= Stored data =
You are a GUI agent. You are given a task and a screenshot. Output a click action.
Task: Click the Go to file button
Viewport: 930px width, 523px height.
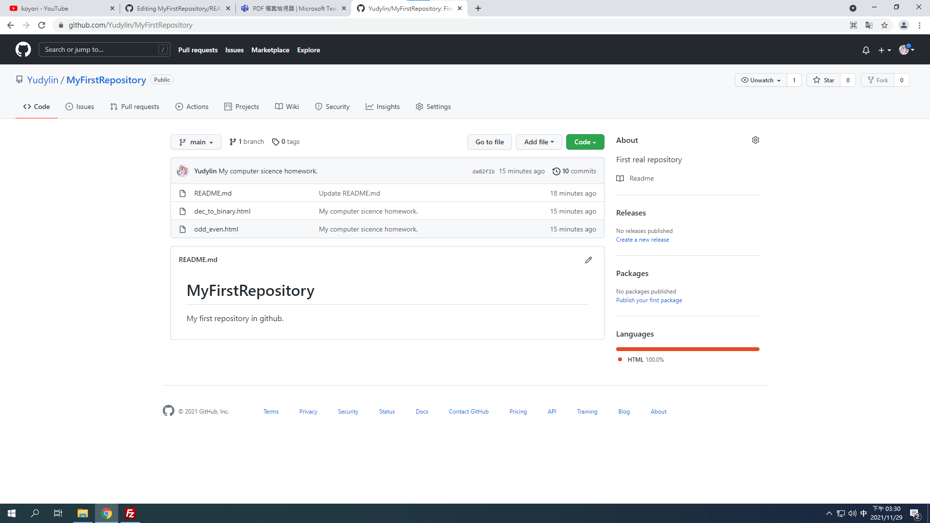point(489,142)

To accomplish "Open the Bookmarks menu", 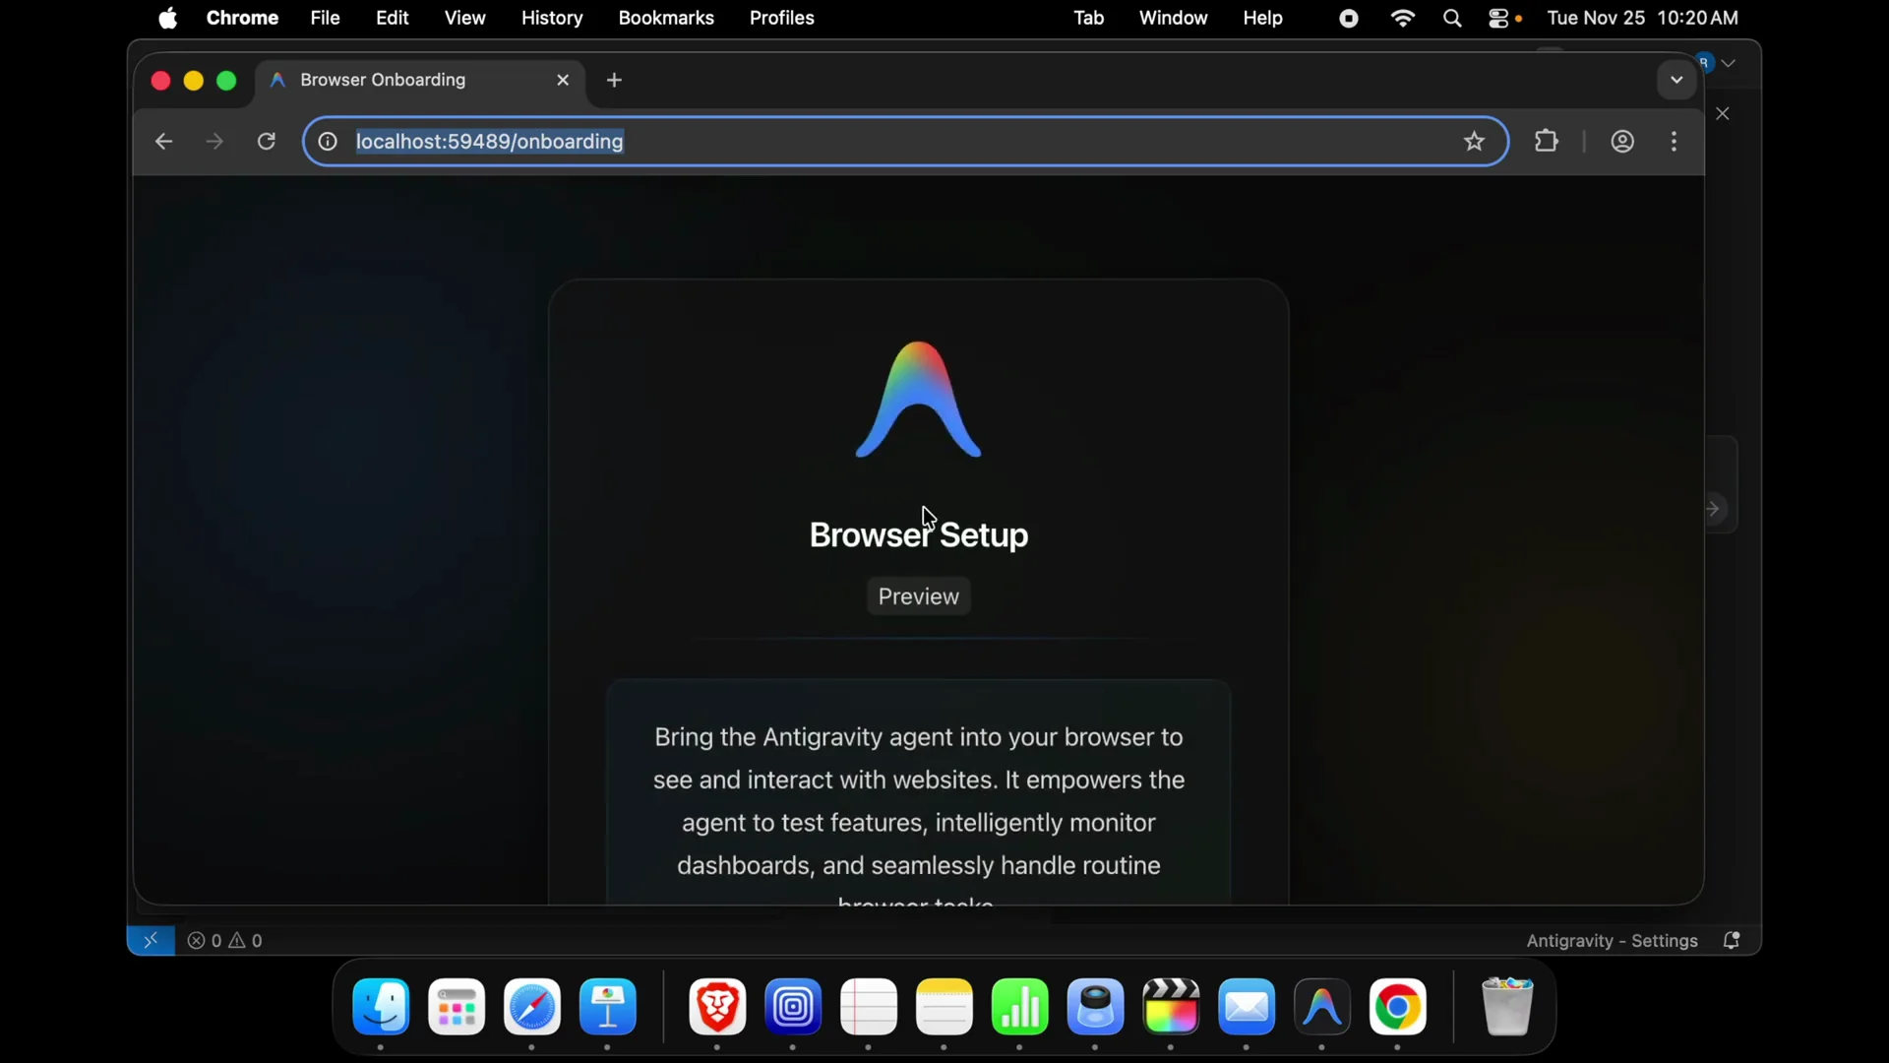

= Exercise objective =
Nothing but the lines from the one with "Viewport: 930px width, 523px height." through the end of the entries above, both included, should be set down, exactly and without pictures.

= Output of the exercise =
Viewport: 930px width, 523px height.
point(489,142)

To accomplish "Open the Bookmarks menu", 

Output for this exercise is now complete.